__RECORDS TO PROCESS__.
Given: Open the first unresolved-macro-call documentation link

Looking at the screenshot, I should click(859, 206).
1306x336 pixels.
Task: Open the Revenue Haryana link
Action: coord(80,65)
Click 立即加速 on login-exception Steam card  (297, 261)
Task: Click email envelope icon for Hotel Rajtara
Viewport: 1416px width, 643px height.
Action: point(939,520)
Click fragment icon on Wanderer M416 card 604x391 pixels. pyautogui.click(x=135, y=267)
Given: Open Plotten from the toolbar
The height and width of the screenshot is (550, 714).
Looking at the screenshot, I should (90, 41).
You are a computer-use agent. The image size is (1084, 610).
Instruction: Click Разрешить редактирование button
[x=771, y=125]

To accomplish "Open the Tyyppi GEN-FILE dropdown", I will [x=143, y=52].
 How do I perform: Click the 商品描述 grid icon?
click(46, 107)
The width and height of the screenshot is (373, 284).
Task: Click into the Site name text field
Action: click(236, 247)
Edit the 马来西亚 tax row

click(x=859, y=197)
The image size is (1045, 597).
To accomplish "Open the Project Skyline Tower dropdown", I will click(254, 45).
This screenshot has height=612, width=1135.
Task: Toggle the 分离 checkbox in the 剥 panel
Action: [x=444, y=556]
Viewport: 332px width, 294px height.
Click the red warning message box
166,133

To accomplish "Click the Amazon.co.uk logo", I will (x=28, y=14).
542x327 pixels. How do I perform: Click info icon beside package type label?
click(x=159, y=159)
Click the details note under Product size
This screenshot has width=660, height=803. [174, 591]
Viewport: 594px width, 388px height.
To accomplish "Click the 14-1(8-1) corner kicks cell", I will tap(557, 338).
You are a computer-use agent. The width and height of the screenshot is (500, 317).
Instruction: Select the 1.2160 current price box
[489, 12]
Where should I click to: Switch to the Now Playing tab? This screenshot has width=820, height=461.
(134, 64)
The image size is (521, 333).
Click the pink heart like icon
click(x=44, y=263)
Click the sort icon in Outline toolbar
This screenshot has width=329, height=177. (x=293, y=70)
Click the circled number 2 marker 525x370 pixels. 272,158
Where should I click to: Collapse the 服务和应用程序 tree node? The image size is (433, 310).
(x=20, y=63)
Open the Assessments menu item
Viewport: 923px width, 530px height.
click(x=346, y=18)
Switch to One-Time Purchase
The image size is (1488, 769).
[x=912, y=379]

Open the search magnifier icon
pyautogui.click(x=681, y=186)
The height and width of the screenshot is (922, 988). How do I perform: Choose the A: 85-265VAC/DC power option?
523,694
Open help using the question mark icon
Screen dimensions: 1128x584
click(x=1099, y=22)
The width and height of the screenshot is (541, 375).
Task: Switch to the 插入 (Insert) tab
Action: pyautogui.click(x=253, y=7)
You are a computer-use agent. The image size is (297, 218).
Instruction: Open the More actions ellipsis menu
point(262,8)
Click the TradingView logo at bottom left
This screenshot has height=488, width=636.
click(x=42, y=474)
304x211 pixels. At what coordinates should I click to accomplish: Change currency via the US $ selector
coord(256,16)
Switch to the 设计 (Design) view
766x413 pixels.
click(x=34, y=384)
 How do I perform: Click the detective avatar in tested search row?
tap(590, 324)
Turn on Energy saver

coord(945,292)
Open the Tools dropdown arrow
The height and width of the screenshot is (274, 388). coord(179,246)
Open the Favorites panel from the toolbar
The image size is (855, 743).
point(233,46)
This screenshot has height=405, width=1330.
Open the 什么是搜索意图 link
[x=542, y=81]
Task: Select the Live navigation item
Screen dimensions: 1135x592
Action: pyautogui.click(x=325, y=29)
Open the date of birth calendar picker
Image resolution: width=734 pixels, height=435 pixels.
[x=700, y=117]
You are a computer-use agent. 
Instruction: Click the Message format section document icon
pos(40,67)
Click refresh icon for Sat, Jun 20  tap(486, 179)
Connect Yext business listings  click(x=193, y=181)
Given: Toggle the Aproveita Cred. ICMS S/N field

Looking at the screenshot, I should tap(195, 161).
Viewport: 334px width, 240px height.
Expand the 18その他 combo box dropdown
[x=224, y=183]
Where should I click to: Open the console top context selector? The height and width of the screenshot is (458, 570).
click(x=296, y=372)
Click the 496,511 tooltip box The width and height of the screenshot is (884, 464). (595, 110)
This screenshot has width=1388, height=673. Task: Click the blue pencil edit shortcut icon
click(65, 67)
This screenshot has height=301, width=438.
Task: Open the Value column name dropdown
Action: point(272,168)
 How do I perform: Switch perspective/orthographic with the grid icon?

__WHAT IS EXPECTED__. Return only the lines above that run from the opening line through the line containing "Click 立即加速 on", exactly as written.

__ANSWER TO THIS TASK__.
Given: Open the first unresolved-macro-call documentation link

Looking at the screenshot, I should click(859, 206).
1306x336 pixels.
Task: Open the Revenue Haryana link
Action: coord(80,65)
Click 立即加速 on login-exception Steam card  (297, 261)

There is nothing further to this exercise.